## Challenge:
Can you repeat all of the lines below without changing anything?

(Dataset entries)
::::
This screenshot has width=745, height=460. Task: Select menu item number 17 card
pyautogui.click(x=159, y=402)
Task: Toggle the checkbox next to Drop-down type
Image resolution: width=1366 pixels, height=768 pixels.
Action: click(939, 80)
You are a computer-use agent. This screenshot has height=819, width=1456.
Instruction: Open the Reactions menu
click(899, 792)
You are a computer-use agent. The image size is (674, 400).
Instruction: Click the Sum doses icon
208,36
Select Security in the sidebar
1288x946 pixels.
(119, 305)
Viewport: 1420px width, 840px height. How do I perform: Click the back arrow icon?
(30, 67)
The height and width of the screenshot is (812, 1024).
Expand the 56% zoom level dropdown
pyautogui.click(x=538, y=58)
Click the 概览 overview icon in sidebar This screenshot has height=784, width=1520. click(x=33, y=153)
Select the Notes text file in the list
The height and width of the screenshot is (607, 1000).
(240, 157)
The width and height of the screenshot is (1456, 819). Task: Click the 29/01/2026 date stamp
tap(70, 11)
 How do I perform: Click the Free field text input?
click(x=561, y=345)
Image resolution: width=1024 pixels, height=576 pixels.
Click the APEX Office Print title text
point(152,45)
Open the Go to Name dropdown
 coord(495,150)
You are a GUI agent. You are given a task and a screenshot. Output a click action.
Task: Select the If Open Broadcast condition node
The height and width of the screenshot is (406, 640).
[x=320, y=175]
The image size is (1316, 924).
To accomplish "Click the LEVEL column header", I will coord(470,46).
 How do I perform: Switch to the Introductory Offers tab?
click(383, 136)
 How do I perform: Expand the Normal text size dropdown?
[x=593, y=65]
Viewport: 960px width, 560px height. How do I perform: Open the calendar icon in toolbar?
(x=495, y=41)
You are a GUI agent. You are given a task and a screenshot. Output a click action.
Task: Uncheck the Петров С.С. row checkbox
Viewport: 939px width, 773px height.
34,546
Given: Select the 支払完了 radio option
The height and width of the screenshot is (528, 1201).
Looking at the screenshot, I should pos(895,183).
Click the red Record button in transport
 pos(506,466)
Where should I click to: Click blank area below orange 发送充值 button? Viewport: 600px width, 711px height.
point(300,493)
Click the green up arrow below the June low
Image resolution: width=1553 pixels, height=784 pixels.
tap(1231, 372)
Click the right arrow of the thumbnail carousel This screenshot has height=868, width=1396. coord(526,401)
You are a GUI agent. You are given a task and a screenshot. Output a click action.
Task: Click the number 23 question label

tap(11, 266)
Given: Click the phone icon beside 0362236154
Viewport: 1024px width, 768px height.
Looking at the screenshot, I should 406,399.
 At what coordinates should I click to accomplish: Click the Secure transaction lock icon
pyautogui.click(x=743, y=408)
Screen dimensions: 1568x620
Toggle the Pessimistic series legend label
::::
## The output:
This screenshot has width=745, height=460. Task: Select menu item number 17 card
pyautogui.click(x=159, y=402)
Task: Toggle the checkbox next to Drop-down type
Image resolution: width=1366 pixels, height=768 pixels.
Action: click(939, 80)
You are a computer-use agent. This screenshot has height=819, width=1456.
Instruction: Open the Reactions menu
click(899, 792)
You are a computer-use agent. The image size is (674, 400).
Instruction: Click the Sum doses icon
208,36
Select Security in the sidebar
1288x946 pixels.
(119, 305)
Viewport: 1420px width, 840px height. How do I perform: Click the back arrow icon?
(30, 67)
The height and width of the screenshot is (812, 1024).
Expand the 56% zoom level dropdown
pyautogui.click(x=538, y=58)
Click the 概览 overview icon in sidebar This screenshot has height=784, width=1520. click(x=33, y=153)
Select the Notes text file in the list
The height and width of the screenshot is (607, 1000).
(240, 157)
The width and height of the screenshot is (1456, 819). Task: Click the 29/01/2026 date stamp
tap(70, 11)
 How do I perform: Click the Free field text input?
click(x=561, y=345)
Image resolution: width=1024 pixels, height=576 pixels.
Click the APEX Office Print title text
point(152,45)
Open the Go to Name dropdown
 coord(495,150)
You are a GUI agent. You are given a task and a screenshot. Output a click action.
Task: Select the If Open Broadcast condition node
The height and width of the screenshot is (406, 640).
[x=320, y=175]
The image size is (1316, 924).
To accomplish "Click the LEVEL column header", I will coord(470,46).
 How do I perform: Switch to the Introductory Offers tab?
click(383, 136)
 How do I perform: Expand the Normal text size dropdown?
[x=593, y=65]
Viewport: 960px width, 560px height. How do I perform: Open the calendar icon in toolbar?
(x=495, y=41)
You are a GUI agent. You are given a task and a screenshot. Output a click action.
Task: Uncheck the Петров С.С. row checkbox
Viewport: 939px width, 773px height.
34,546
Given: Select the 支払完了 radio option
The height and width of the screenshot is (528, 1201).
Looking at the screenshot, I should pos(895,183).
Click the red Record button in transport
 pos(506,466)
Where should I click to: Click blank area below orange 发送充值 button? Viewport: 600px width, 711px height.
point(300,493)
Click the green up arrow below the June low
Image resolution: width=1553 pixels, height=784 pixels.
tap(1231, 372)
Click the right arrow of the thumbnail carousel This screenshot has height=868, width=1396. coord(526,401)
You are a GUI agent. You are given a task and a screenshot. Output a click action.
Task: Click the number 23 question label

tap(11, 266)
Given: Click the phone icon beside 0362236154
Viewport: 1024px width, 768px height.
Looking at the screenshot, I should 406,399.
 At what coordinates should I click to accomplish: Click the Secure transaction lock icon
pyautogui.click(x=743, y=408)
Screen dimensions: 1568x620
Toggle the Pessimistic series legend label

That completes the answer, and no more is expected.